Hyperinfection syndrome is associated with high morbidity and mortality. If left untreated, mortality rate approaches 100% which is partly related to delay in the diagnosis and initiation of treatment, as well as due to the accompanying Gram-negative sepsis.[5] Ivermectin, albendazole, and mebendazole have all shown to be effective against Strongyloides, but ivermectin is still considered to be the drug of choice. Oral ivermectin is preferred for intestinal strongyloidiasis, but many patients with SHS experience paralytic ileus, profuse vomiting, and diarrhea. This limits the delivery and absorption of oral medications, causing therapeutic challenge.[12]

Parenteral ivermectin is available only for veterinary use. But it has been occasionally used in humans with severe strongyloidiasis, refractory to oral agents.[12] Our patient was not an ideal candidate for oral ivermectin because of ileus and profuse vomiting. The Centre for Disease Control recommends ivermectin 200 μg/kg/day until stool and sputum examinations are negative for 2 weeks, and if possible to reduce or stop the immunosuppressive therapy. Oral albendazole 400 mg twice a day can be used as an adjunct for ivermectin.

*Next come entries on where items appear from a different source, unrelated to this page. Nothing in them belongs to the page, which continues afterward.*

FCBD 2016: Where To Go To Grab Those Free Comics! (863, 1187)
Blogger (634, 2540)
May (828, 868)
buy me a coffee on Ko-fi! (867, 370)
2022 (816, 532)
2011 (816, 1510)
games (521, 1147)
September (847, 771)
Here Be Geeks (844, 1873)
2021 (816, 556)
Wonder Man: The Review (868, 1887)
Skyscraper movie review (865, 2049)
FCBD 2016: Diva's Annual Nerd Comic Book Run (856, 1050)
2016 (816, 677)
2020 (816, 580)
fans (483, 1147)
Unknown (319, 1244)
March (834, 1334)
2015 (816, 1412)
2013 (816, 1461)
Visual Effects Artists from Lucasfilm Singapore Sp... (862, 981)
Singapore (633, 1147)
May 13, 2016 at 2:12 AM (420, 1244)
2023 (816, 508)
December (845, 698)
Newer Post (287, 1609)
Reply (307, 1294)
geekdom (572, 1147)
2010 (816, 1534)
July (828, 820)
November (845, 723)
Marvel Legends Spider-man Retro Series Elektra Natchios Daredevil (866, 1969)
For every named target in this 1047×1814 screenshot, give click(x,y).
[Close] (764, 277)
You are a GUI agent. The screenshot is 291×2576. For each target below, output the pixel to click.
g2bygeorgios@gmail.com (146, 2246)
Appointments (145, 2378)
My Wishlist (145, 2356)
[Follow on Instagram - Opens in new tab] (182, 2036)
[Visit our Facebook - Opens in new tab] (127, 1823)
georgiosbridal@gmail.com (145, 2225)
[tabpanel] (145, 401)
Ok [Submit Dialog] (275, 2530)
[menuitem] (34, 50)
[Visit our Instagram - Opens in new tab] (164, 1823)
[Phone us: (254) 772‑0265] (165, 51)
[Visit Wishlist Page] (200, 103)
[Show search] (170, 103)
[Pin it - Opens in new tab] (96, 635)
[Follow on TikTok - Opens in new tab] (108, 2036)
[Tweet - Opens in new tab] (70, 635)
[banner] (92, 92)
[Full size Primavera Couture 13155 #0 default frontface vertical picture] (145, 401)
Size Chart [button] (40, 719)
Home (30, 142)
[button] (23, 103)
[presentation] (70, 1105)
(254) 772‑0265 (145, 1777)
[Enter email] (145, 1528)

Kidney Disease: Improving Global Outcome (KDIGO) recommends pretransplant screening using serology for strongyloidiasis in patients from endemic areas and to treat the same prior to transplantation if infection is identified. Due to the asymptomatic nature of intestinal strongyloidiasis and the risk for hyperinfection, the importance of screening before escalating immunosuppressive therapy has to be stressed upon.